Pixel coordinate grounding data:
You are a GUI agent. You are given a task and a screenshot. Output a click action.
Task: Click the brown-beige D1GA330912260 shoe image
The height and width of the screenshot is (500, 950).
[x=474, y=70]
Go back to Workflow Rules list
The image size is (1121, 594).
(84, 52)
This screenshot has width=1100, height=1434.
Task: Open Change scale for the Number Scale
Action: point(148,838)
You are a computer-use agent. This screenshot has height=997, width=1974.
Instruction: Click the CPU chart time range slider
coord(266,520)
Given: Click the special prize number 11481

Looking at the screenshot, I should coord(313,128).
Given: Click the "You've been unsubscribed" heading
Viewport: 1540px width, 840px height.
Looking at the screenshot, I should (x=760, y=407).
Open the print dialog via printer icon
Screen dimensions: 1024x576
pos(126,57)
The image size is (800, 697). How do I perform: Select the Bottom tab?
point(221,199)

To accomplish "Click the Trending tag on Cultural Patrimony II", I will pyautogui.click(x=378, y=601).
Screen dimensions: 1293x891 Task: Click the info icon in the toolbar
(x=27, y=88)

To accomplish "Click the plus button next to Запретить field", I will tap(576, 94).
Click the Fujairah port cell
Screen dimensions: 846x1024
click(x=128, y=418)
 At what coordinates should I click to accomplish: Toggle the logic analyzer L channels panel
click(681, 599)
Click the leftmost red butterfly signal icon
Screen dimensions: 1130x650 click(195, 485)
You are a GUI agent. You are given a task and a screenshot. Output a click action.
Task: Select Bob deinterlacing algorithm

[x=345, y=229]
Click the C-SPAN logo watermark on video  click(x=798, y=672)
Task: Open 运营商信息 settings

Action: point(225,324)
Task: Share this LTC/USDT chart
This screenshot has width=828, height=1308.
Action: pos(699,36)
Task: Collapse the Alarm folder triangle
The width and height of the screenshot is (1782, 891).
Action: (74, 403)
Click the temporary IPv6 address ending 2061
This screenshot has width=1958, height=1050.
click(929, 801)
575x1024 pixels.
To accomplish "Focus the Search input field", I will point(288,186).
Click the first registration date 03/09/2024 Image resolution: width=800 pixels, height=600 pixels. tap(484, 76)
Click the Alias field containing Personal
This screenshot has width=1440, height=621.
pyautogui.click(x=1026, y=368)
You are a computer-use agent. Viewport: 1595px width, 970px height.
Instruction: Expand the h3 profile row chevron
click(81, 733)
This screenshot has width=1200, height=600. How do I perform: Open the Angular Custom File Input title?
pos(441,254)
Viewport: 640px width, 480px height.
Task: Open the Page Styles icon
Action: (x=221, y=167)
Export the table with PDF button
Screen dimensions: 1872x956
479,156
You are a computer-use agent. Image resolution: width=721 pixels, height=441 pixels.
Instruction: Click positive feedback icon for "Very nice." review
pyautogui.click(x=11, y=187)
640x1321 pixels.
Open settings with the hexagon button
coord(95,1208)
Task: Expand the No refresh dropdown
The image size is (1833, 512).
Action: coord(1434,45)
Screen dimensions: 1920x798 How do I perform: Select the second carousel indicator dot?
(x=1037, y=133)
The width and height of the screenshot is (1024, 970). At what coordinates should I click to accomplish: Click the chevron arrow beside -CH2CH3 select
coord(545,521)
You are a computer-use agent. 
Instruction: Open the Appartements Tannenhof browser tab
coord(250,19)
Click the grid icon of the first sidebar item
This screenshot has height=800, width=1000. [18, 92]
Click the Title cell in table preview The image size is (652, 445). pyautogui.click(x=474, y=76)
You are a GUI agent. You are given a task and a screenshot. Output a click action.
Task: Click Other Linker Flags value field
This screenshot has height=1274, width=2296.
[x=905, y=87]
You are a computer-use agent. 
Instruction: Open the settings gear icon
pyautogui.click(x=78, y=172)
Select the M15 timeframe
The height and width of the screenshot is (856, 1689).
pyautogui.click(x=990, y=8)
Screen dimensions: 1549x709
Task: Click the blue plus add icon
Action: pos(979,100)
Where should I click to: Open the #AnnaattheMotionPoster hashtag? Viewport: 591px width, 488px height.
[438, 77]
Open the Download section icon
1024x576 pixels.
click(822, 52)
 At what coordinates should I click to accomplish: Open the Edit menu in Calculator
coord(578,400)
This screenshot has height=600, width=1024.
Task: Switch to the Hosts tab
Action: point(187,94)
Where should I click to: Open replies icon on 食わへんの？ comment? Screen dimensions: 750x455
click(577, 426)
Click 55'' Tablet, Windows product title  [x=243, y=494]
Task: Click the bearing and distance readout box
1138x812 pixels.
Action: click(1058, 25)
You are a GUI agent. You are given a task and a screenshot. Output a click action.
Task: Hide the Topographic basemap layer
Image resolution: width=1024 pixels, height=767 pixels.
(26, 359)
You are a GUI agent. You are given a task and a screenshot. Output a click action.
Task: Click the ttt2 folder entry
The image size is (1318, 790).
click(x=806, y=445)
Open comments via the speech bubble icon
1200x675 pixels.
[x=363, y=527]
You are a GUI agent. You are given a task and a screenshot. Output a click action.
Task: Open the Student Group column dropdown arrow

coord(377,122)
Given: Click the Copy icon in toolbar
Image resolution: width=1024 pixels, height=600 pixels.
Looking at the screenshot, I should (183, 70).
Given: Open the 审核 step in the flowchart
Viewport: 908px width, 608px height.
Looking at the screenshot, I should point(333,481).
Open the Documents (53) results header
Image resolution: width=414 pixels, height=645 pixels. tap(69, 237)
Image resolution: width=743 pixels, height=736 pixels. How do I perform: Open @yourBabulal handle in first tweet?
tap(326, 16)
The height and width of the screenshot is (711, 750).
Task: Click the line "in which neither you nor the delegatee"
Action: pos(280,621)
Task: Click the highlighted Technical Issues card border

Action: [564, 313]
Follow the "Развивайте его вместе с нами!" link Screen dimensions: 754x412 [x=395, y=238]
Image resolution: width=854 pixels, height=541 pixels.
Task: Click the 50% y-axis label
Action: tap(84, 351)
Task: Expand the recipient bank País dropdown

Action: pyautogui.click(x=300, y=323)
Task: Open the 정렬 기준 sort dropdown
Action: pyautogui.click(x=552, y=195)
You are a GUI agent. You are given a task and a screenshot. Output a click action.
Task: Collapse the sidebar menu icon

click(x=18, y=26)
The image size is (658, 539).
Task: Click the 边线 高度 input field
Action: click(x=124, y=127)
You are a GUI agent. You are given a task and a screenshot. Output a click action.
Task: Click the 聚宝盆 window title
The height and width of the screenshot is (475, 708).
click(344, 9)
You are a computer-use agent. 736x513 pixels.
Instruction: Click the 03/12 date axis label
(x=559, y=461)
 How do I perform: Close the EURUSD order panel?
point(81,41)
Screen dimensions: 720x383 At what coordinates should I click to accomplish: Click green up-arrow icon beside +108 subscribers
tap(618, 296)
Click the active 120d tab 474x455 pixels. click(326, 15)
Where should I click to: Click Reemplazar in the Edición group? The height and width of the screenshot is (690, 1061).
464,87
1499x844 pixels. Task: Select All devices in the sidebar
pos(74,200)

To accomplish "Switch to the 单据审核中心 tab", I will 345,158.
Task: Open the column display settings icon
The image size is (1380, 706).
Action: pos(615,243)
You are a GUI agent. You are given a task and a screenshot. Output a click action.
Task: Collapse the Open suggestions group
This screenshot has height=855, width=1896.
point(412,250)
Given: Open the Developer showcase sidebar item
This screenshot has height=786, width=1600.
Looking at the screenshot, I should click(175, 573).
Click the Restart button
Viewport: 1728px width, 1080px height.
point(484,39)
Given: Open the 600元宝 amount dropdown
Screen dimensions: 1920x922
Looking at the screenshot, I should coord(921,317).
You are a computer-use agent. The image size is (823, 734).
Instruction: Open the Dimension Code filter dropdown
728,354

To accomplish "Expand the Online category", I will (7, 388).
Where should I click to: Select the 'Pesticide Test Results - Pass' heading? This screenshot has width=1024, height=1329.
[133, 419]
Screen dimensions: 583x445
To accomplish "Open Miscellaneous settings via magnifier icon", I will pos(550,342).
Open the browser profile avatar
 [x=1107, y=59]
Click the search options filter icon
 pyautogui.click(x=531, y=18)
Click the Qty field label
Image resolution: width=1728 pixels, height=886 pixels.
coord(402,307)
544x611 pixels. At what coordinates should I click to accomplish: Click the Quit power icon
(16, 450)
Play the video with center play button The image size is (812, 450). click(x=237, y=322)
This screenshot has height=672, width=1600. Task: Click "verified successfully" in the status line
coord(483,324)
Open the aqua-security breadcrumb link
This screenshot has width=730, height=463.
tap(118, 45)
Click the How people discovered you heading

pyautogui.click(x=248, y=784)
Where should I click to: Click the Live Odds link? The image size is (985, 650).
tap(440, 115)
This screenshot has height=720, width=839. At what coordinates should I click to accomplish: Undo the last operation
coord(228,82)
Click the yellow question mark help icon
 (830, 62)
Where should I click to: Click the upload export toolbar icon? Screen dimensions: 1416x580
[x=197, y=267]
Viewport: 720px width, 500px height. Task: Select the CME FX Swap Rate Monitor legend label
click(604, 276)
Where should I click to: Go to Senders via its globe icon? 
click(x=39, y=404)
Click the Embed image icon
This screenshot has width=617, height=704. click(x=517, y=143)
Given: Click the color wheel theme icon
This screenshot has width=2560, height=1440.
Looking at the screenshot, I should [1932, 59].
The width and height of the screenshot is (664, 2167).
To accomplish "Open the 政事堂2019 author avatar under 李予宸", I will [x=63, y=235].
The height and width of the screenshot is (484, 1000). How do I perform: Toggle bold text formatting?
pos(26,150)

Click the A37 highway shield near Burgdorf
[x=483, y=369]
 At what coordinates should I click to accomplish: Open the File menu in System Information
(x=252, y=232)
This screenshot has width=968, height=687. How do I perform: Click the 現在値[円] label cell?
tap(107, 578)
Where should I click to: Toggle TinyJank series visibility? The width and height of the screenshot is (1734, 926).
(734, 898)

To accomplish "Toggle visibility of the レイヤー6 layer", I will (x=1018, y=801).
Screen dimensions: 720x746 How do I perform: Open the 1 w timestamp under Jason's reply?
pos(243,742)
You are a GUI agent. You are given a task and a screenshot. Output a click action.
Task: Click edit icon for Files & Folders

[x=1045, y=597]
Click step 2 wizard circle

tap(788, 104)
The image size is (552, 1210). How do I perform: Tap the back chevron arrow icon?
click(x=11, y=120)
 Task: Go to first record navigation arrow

* [Your task]:
Could you write out exactly the lines above, starting at the first one and ending with the line that has "Click the Alias field containing Personal"?

* [Solution below]:
You are a GUI agent. You are given a task and a screenshot. Output a click action.
Task: Click the brown-beige D1GA330912260 shoe image
The height and width of the screenshot is (500, 950).
[x=474, y=70]
Go back to Workflow Rules list
The image size is (1121, 594).
(84, 52)
This screenshot has width=1100, height=1434.
Task: Open Change scale for the Number Scale
Action: point(148,838)
You are a computer-use agent. This screenshot has height=997, width=1974.
Instruction: Click the CPU chart time range slider
coord(266,520)
Given: Click the special prize number 11481

Looking at the screenshot, I should coord(313,128).
Given: Click the "You've been unsubscribed" heading
Viewport: 1540px width, 840px height.
Looking at the screenshot, I should (x=760, y=407).
Open the print dialog via printer icon
Screen dimensions: 1024x576
pos(126,57)
The image size is (800, 697). How do I perform: Select the Bottom tab?
point(221,199)

To accomplish "Click the Trending tag on Cultural Patrimony II", I will pyautogui.click(x=378, y=601).
Screen dimensions: 1293x891 Task: Click the info icon in the toolbar
(x=27, y=88)

To accomplish "Click the plus button next to Запретить field", I will tap(576, 94).
Click the Fujairah port cell
Screen dimensions: 846x1024
click(x=128, y=418)
 At what coordinates should I click to accomplish: Toggle the logic analyzer L channels panel
click(681, 599)
Click the leftmost red butterfly signal icon
Screen dimensions: 1130x650 click(195, 485)
You are a GUI agent. You are given a task and a screenshot. Output a click action.
Task: Select Bob deinterlacing algorithm

[x=345, y=229]
Click the C-SPAN logo watermark on video  click(x=798, y=672)
Task: Open 运营商信息 settings

Action: point(225,324)
Task: Share this LTC/USDT chart
This screenshot has width=828, height=1308.
Action: pos(699,36)
Task: Collapse the Alarm folder triangle
The width and height of the screenshot is (1782, 891).
Action: (74, 403)
Click the temporary IPv6 address ending 2061
This screenshot has width=1958, height=1050.
click(929, 801)
575x1024 pixels.
To accomplish "Focus the Search input field", I will point(288,186).
Click the first registration date 03/09/2024 Image resolution: width=800 pixels, height=600 pixels. tap(484, 76)
Click the Alias field containing Personal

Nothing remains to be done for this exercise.